TASK SET ▸
#1 Copy the part of the Nagios thread starting with "It's saying that" and going on through "got it installed.", keeping every word the same.
#2 Repeat the entries word for word, starting with the line that contains "Task: Open the browser extensions puzzle icon" and going on through the end of the entries. Leave the pictures out of your answer.
+++ DOCUMENT
[mdlug] Fwd: [Nagios problem]

Wed Aug 20 08:29:34 EDT 2014

David L Lambert wrote:
> I installed the Nagios controller stuff (packages "nagios3-cgi",
> "nagios3-core") on the Debian 7 VM.  Problem is, it generates a big
> batch of alerts, including ones like the below that are just about being
> unable to connect via SSH to one of the hosts it's monitoring, two or
> three times a day.  The VM doesn't seem to be underpowered on memory:
>
> -------- Original Message --------
> Subject: 	** PROBLEM Service Alert: Compaq Presario 5000 [***] in
> basement/Current Load is CRITICAL **
> Date: 	Wed, 20 Aug 2014 06:29:36 -0400
> From: 	nagios at lmert.com
> To: 	root at localhost
>
>
>
> ***** Nagios *****
>
> Notification Type: PROBLEM
>
> Service: Current Load
> Host: Compaq Presario 5000 [***] in basement
> Address: 192.168.[XX.XX]
> State: CRITICAL
>
> Date/Time: Wed Aug 20 06:29:29 EDT 2014
>
> Additional Info:
>
> CRITICAL - Plugin timed out after 10 seconds

Hi David,

You mentioned that there is a problem when connecting
with ssh, but I don't see any indication of that above.
It's saying that the "Current Load" service is timing
out, and that could happen for many reasons including
intermittent ssh failure, by the client or the server.

I would start by looking at the system logs on both
ends at the time that the plugin timed out.  If you
happen to be there while the problem is occurring,
atop is your friend, providing that you've already
got it installed.
++++++
+++ DATA SECTION
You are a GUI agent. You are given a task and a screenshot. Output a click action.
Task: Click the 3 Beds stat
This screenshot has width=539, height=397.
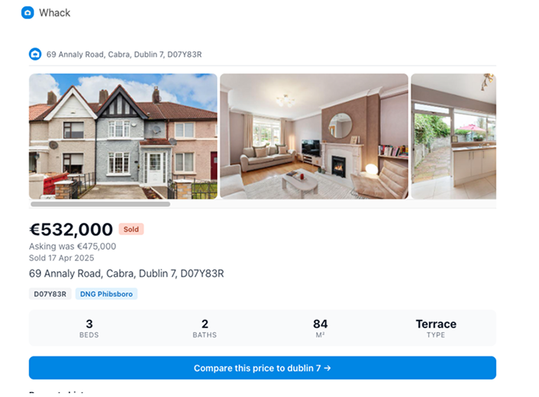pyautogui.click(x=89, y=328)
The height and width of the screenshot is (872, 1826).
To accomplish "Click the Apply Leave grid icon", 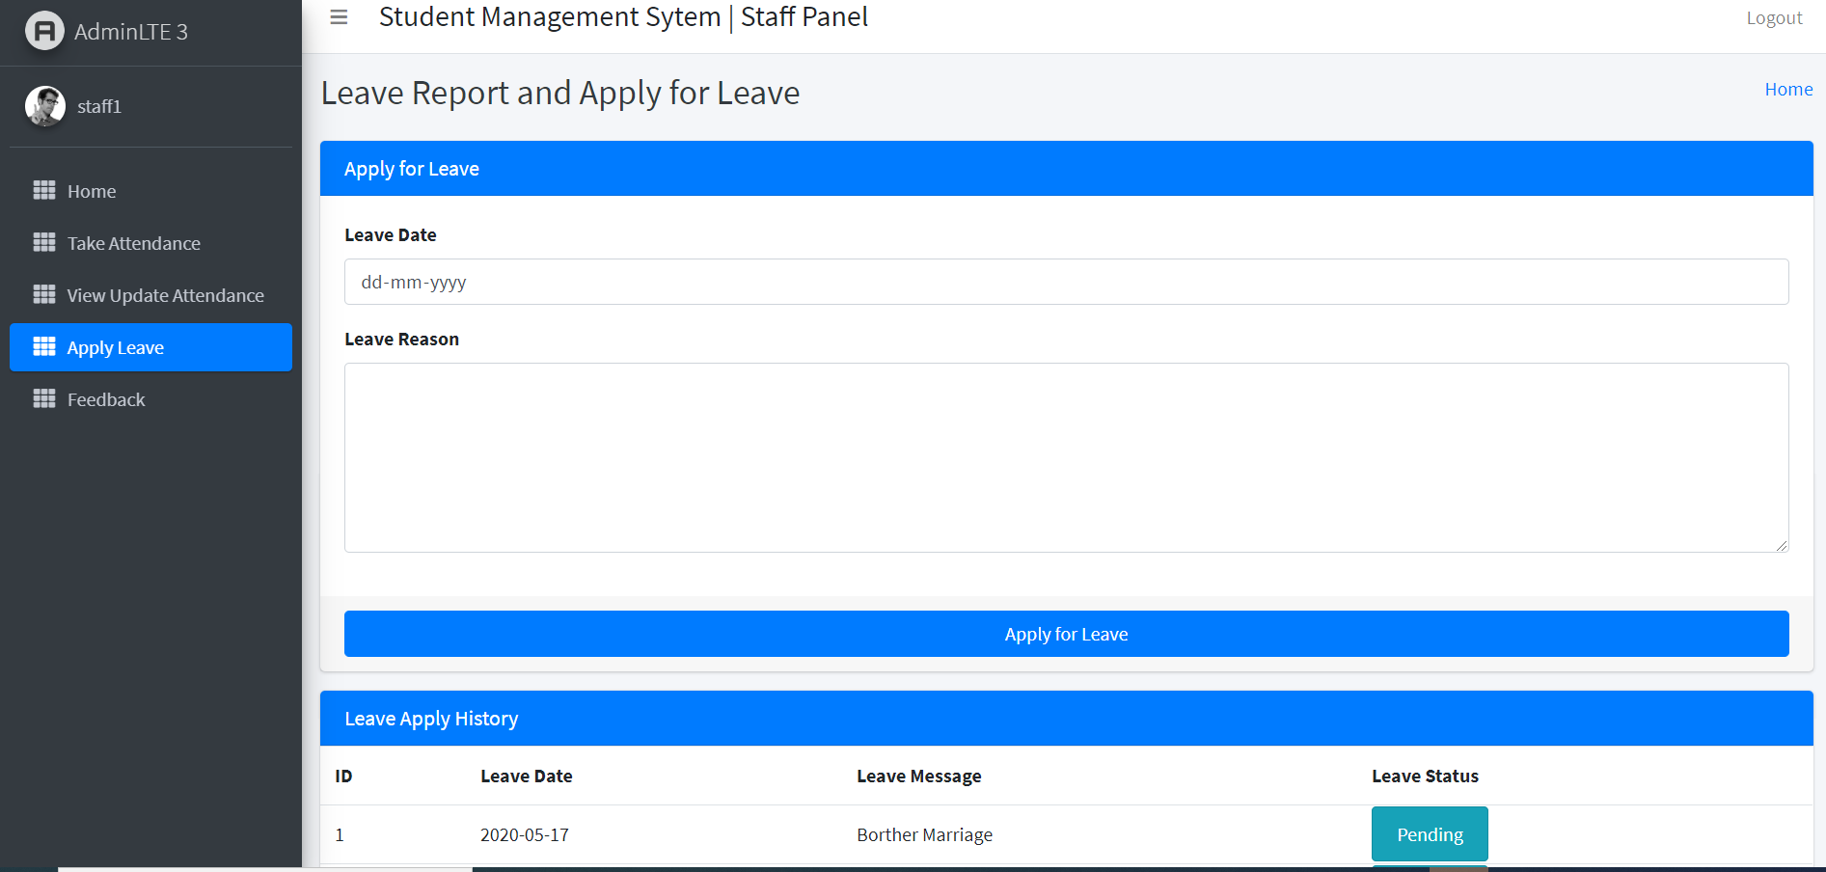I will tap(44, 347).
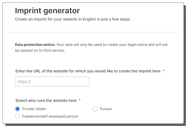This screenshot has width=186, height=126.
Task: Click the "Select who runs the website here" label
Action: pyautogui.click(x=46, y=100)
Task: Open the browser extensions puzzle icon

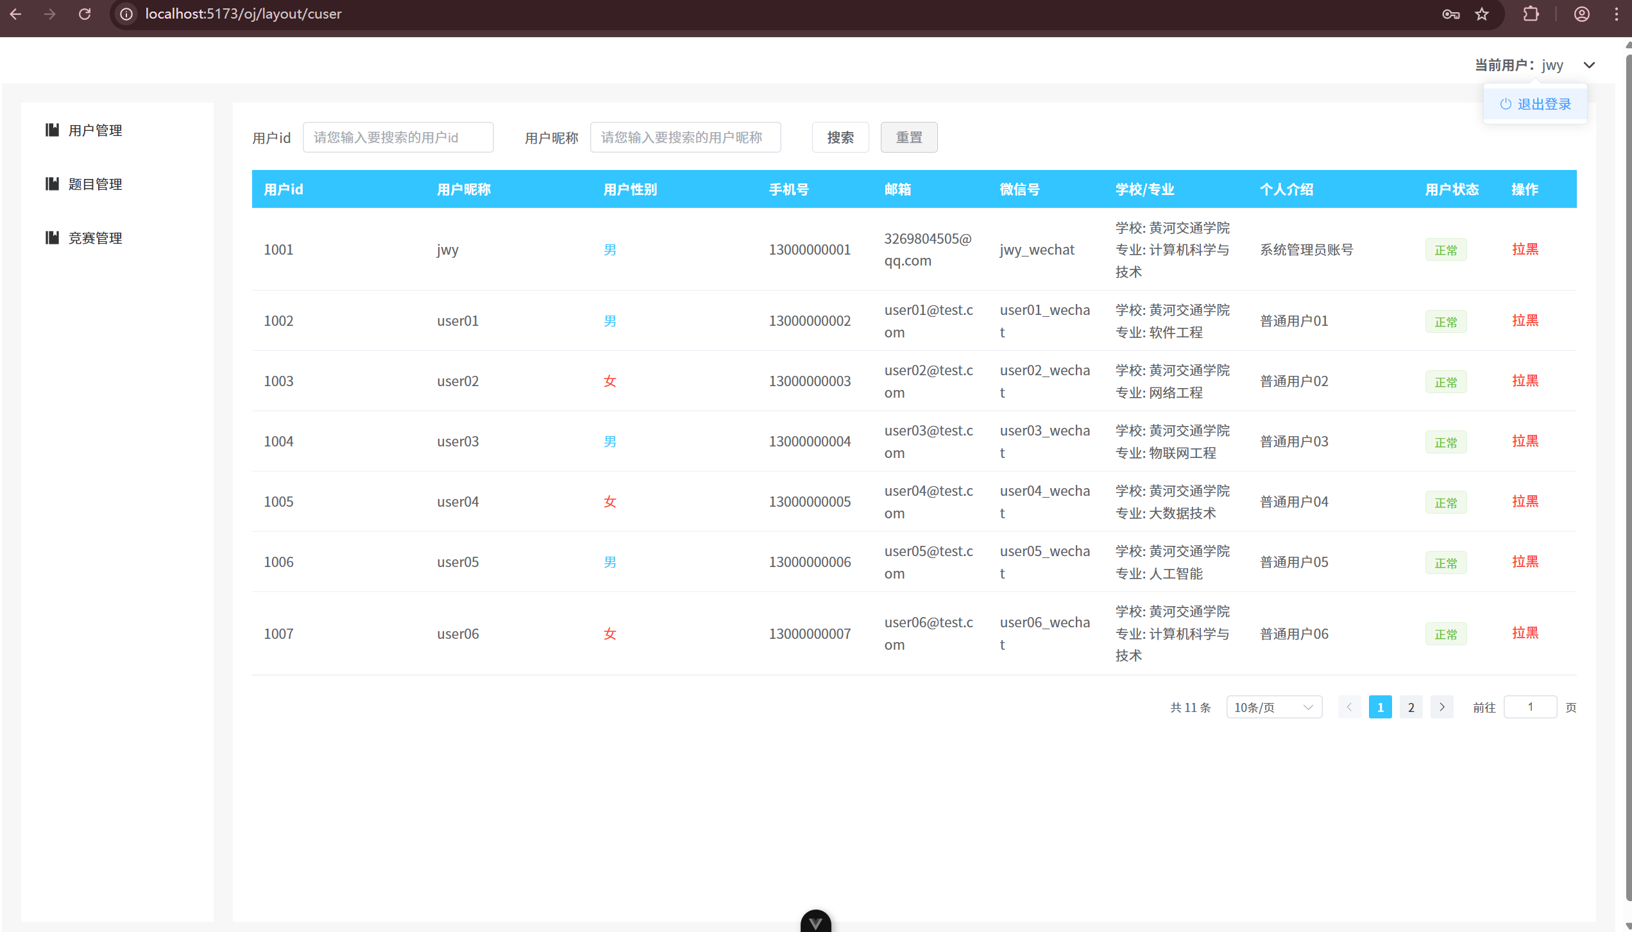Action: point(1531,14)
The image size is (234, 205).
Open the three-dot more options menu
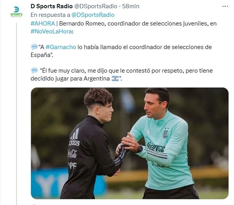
++++++
WRITTEN ANSWERS ▸
#1
It's saying that the "Current Load" service is timing
out, and that could happen for many reasons including
intermittent ssh failure, by the client or the server.

I would start by looking at the system logs on both
ends at the time that the plugin timed out.  If you
happen to be there while the problem is occurring,
atop is your friend, providing that you've already
got it installed.

#2
Task: Open the browser extensions puzzle icon

Action: point(1531,14)
The image size is (234, 205).
Open the three-dot more options menu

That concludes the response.